What this task involves:
Can you rewrite the material from its start through the line containing "(x=238, y=1008)" as a JSON list of strings, one string per line, with blank lines left out?
━━━━
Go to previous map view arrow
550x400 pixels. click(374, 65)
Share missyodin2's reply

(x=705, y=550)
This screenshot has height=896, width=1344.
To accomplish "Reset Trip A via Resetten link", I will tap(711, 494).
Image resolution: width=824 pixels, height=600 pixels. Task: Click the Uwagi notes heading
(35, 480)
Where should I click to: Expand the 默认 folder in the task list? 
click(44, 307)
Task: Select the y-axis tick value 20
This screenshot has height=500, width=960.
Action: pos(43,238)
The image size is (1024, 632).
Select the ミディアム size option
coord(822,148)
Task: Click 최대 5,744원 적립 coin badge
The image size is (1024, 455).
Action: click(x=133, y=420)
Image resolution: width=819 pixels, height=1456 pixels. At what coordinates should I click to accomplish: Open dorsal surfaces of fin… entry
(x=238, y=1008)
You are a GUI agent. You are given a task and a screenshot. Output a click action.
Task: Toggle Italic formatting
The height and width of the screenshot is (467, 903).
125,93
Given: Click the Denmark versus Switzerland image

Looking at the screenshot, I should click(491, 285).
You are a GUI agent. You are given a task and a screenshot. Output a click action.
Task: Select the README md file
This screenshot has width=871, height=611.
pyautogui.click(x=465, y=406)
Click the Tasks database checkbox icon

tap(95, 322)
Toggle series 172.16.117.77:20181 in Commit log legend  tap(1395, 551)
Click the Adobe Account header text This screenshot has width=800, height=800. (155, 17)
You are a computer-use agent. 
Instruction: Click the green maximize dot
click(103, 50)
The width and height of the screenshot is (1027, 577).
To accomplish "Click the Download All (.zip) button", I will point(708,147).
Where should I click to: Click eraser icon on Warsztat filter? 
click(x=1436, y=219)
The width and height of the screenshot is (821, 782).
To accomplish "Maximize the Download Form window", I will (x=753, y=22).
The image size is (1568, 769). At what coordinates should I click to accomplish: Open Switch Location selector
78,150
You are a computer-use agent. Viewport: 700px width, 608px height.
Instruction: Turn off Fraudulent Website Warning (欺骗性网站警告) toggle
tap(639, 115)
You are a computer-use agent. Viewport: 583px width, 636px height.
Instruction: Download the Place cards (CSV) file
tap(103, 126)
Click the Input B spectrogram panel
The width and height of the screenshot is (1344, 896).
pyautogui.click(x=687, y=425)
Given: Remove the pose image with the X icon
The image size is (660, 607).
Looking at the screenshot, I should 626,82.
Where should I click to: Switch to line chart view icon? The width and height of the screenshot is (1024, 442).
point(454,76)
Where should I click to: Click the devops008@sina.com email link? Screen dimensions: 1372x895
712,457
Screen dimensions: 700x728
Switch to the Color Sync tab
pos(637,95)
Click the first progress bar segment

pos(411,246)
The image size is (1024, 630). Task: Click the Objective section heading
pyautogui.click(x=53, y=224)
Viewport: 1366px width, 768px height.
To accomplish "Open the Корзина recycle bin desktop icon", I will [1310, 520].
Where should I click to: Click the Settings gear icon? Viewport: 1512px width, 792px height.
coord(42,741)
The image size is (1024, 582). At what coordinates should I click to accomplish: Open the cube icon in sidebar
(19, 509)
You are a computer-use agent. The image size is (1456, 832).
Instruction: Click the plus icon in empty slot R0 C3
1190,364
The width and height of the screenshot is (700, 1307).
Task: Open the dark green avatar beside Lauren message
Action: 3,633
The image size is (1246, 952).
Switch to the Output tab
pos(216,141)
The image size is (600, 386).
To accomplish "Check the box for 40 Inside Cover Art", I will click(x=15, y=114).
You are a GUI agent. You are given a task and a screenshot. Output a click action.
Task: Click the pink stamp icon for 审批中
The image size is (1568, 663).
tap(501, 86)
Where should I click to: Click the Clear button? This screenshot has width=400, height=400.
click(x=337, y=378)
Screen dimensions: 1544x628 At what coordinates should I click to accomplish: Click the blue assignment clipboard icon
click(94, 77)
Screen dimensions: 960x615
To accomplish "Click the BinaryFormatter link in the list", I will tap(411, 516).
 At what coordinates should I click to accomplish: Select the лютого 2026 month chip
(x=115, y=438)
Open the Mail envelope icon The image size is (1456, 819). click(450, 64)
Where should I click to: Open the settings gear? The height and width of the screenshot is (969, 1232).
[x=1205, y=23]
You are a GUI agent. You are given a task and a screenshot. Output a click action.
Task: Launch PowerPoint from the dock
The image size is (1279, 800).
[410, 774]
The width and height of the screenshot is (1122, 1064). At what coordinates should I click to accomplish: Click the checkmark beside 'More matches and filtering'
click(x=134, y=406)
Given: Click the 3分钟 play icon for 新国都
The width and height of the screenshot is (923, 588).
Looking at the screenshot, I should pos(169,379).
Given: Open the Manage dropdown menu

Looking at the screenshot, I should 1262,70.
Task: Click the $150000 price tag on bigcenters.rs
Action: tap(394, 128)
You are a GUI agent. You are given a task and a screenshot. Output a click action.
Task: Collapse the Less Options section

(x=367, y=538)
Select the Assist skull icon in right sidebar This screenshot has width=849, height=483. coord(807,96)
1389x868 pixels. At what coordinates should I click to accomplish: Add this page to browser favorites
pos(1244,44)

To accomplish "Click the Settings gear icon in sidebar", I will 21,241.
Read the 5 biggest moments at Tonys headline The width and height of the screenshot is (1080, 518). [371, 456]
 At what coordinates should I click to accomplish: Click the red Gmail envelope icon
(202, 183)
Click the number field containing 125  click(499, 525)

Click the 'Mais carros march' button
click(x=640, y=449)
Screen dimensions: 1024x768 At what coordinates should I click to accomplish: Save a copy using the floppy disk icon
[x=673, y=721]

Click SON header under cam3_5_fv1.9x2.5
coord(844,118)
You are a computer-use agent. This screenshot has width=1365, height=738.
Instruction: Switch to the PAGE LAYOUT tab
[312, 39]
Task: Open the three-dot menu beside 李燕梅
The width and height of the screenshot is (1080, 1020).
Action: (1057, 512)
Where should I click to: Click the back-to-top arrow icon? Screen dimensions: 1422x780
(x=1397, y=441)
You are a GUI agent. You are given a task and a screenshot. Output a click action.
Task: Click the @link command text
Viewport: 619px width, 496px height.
━━━━
Response below:
[
  "Go to previous map view arrow",
  "550x400 pixels. click(374, 65)",
  "Share missyodin2's reply",
  "(x=705, y=550)",
  "This screenshot has height=896, width=1344.",
  "To accomplish \"Reset Trip A via Resetten link\", I will tap(711, 494).",
  "Image resolution: width=824 pixels, height=600 pixels. Task: Click the Uwagi notes heading",
  "(35, 480)",
  "Where should I click to: Expand the 默认 folder in the task list? ",
  "click(44, 307)",
  "Task: Select the y-axis tick value 20",
  "This screenshot has height=500, width=960.",
  "Action: pos(43,238)",
  "The image size is (1024, 632).",
  "Select the ミディアム size option",
  "coord(822,148)",
  "Task: Click 최대 5,744원 적립 coin badge",
  "The image size is (1024, 455).",
  "Action: click(x=133, y=420)",
  "Image resolution: width=819 pixels, height=1456 pixels. At what coordinates should I click to accomplish: Open dorsal surfaces of fin… entry",
  "(x=238, y=1008)"
]